Reading text =>
# # # # #
Robert Burton bequeathed this copy of Philos and Licia, along with many of his other books, to the Bodleian Library in 1639. Under the terms of his will the Bodleian was to have first choice of his books, unless it already had duplicates, and Christ Church, Burton's college, second choice. Along with Philos and Licia, the Bodleian received the following other minor epics from Burton's collection: Pigmalion's Image (1598), Venus and Adonis (1602), Samacis and Hermaphroditus (1602), and Hero and Leander (1606).[31] Burton regularly wrote his name in full, some abbreviation thereof, or at least his initials, on the title page of his books, usually across the middle. In Philos and Licia, Burton's heavily and distinctively written initials RB are written a bit below the middle of the title page, on either side of the printer's device.[32] Also in its typical location at the bottom of the title page is found "a curious mark, a sort of hieroglyphic or cypher," which Burton almost always affixed to his books. The significance of this device remains obscure; it "has usually been supposed to represent the three 'R's' in his name joined together."[33]

Although the dedication of Dunstan Gale's Pyramus and Thisbe is dated November 25, 1596, no copy of an earlier edition than that printed in 1617 for Roger Jackson is extant. The unsophisticated, highly imitative style of the piece, the date of the dedication, and the fact that the printer's device in the 1617 edition is an old one, used previously in 1586–87 by Ralph Newbery,[34] to whom Jackson was apprenticed from 1591–99,[35] suggests that the poem was originally published by Newbery about 1596. Probably this first edition had the same device as the edition of 1617, and a similar title page. According to Newbery's will, Roger Jackson and John Norcott were to receive his stock of books on Fleet Street, but McKerrow, citing the Prerogative Court of Canterbury, 30, Hudlestone as his authority, says the offer seems not to have been taken up.[36] Gale's poem would seem to constitute an exception to this generalization.
# # # # #
Data block =>
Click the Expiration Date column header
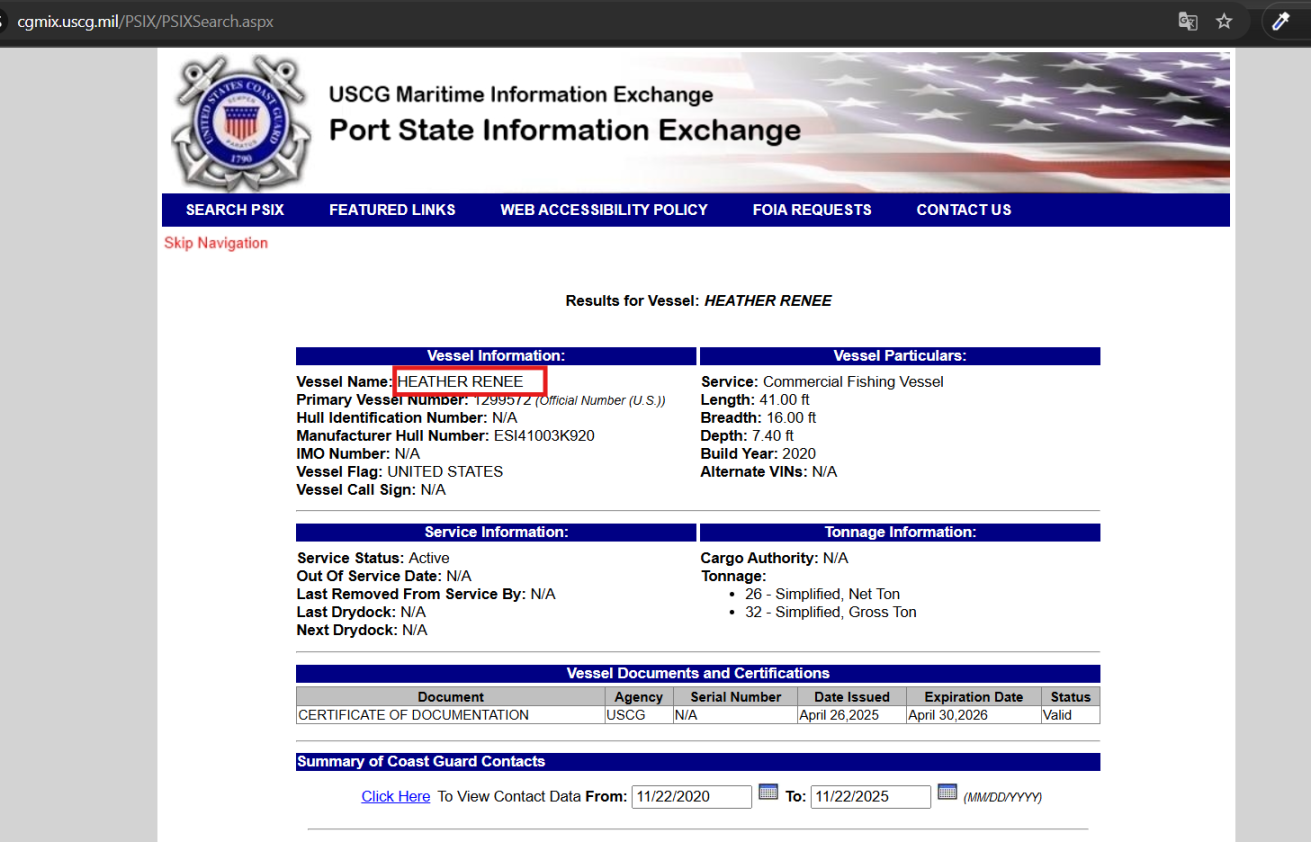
# # # # #
The problem => Write the next part of the passage on early editions of Elizabethan minor epics, picking up after its final sentence. None of the material is needed here.

Final result =>
Pyramus and Thisbe was also issued with Greene's Arbasto in 1617. On Jan. 16, 1625/26 Gale's poem was transferred from Roger Jackson's widow to Francis Williams,[37] who had it printed for the last time in 1626.

Nothing of note has been turned up with regard to the first and only early edition of Lynche's Dom Diego and Ginevra (1596).

According to their first modern editor, A. B. Grosart, the first and only early editions of Mirrha and Hiren are notorious for their wretched typography and printing errors of various kinds.[38] He writes, "In all my experience of our elder literature I have not met with more carelessly printed books. Typographical and punctuation errors not only obscure the meaning but again and again make places absolutely unintelligible."[39] Their author Barksted must share the blame, Grosart opines, for some of the poem's errors would seem to show that he was "ill-educated and unpractised in composition."[40] Henry Plomer agrees with Grosart that Edward Allde, the printer of Mirrha, was guilty of poor type and workmanship.[41] Perhaps the grossest example in Mirrha of the kind of thing Plomer may have had in mind is the tipping of the type on the title page of the two copies of this poem which have come to my attention.[42] Another example would be the awkward separation of the "A" in "Adonis" on one line of the title page from the rest of the word on the next.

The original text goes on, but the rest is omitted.